A “Parábola do filho pródigo”, por exemplo, mostra que da parte do seu pai, nunca houve separação. Foi o filho quem quis a “sua parte”, deixando a casa do pai para ir a “terra distante”. Quando ele se decidiu por voltar, o pai correu em sua direção e o acolheu da melhor forma possível! Jesus nos deixou esta parábola para revelar claramente que “não existe Deus que nos tenha destituído de sua glória”, mas que este “ego”, de posse de “sua parte”, ao ser descartado, nos fará ver que “tudo que é do Pai é nosso”, o que depende, portanto, unicamente de nós mesmos!
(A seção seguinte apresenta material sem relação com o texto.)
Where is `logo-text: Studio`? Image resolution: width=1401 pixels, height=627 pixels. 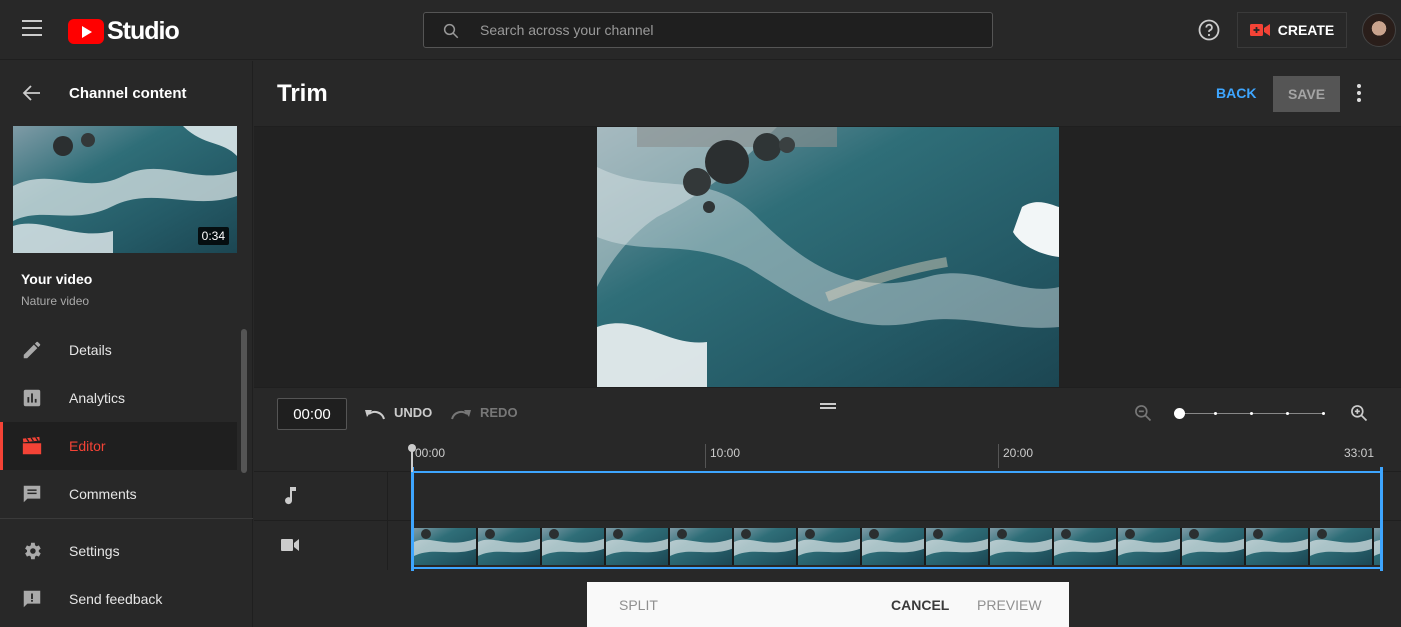 logo-text: Studio is located at coordinates (144, 31).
Deus nunca nos vê “menores” do que Ele próprio, porque a Consciência é infinita e contitui o Ser que somos. Todas as crenças humanas de pecado, carmas, separatividade, e julgamentos do ego são unicamente seus próprios ilusórios devaneios! Pura ilusão! Identificação com “mente que não existe”! Ou a pessoa acata esta Verdade, “acorda” e se vê como Deus a vê, ou ela simplesmente fica iludida até “voltar” à casa do Pai!
Na alegoria do Éden, exposta no Gênesis, vemos que Deus, tendo criado o homem à Sua imagem e semelhança, portanto, espiritual e perfeito, colocou-o no “paraíso”, ou seja, em Deus mesmo! Que diz a alegoria? Que Adão comeu do fruto proibido, da “árvore do conhecimento do bem e do mal”, e se viu expulso do paraíso! Mais uma vez, a “atitude” partiu dele, e não de Deus! Mas, de fato, Adão jamais poderia ser expulso do “paraíso”, a não ser em crença falsa! Por quê? Porque DEUS É TUDO! O “paraíso” é a Onipresença divina! Caso Adão saísse de Deus, entraria simultaneamente em Deus! Deus ocupa toda a Realidade, ou seja, a alegoria explica que Adão entrou somente numa “ilusão” de separatividade de Deus, por deixar de ver a perfeição em si mesmo e em toda parte, por se deixar prender ao julgamento pelas “aparências”, segundo as crenças no bem e no mal. Como “ilusão” não gera fato nem tampouco constitui um fato, mesmo se achando “expulso”, a realidade é que jamais Adão esteve fora do paraíso! E nem poderia fazê-lo, uma vez que sua Vida é Deus.